The countdown has begun for aircraft operators and governments to prepare for the new carbon offsetting and reduction scheme for international aviation (CORSIA). That was the key message this week at the Global Aviation Summit in Geneva, Switzerland, to delegates meeting to further define the the program, according to the Air Transport Action Group (ATAG). Creation of the scheme was agreed by governments meeting at the ICAO General Assembly last October.
CORSIA has been designed to offset the growth in carbon dioxide emissions from international aviation after 2020. The first six years of the scheme will be voluntary for nations to join and then it will be mandatory “for all but the smallest aviation markets.” Michael Gill, ATAG executive director, said at the summit, “[Operators] included in CORSIA will need to offset their emissions from January 1, 2021, but the scheme comes into effect before then, with compliance needing to begin as early as one year from now.”
“Not enough airlines and governments are aware that there are two parts of CORSIA: the monitoring of emissions, and the offsetting,” he warned. “All [operators] that fly international routes will need to start monitoring and reporting their fuel use to governments from 2019, with very few exceptions.
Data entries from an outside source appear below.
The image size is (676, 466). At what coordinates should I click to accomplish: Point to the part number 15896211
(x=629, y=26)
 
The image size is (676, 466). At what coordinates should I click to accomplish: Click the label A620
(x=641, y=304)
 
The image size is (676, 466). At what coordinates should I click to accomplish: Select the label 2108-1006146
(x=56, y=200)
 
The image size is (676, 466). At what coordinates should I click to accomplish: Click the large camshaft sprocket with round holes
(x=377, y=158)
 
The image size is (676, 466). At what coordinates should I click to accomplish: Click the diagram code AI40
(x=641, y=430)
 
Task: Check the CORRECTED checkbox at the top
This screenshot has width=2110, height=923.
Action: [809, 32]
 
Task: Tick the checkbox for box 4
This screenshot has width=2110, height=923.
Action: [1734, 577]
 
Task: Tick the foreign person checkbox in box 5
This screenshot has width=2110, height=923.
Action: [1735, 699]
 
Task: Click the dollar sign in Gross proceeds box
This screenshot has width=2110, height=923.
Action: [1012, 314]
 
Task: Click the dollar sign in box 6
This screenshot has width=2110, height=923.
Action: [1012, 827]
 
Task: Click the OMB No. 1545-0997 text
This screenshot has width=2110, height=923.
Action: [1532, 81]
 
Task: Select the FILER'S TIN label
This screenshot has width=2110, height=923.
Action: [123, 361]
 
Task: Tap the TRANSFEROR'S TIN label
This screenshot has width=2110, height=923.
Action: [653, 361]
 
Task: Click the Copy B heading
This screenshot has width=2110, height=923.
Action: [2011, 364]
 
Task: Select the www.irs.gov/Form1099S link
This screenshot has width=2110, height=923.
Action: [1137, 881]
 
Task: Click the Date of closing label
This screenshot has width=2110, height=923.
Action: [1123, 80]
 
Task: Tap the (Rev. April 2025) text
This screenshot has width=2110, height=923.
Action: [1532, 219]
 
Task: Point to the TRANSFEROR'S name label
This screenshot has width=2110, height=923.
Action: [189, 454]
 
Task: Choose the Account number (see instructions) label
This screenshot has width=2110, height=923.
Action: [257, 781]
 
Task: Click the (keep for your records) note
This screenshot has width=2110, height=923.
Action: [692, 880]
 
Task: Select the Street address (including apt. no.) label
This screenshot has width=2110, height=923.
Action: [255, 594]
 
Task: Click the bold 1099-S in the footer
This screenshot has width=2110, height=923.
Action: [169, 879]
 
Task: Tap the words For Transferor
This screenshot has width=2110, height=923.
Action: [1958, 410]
This applies whether their government has signed up to volunteer for the CORSIA or not.”
ATAG is working with the International Air Transport Association (IATA), International Business Aviation Council (IBAC) and regional associations to raise awareness. The “Countdown to CORSIA” campaign will hold workshops and prepare training toolkits for aircraft operators that need to comply. ATAG is organizing regional workshops in January and February 2018 supported by IBAC in Shanghai, Amman, Johannesburg, Miami, Singapore, Accra, Buenos Aires and Geneva.
“We are very pleased to see 72 states now volunteering to join CORSIA from the beginning,” said Gill. “This means over 80 percent of the growth in aviation CO2 after 2020 will be offset. We repeat our call to all other governments to volunteer,” concluded Gill. “Let’s try to get as many of the 191 ICAO member states on board as possible.”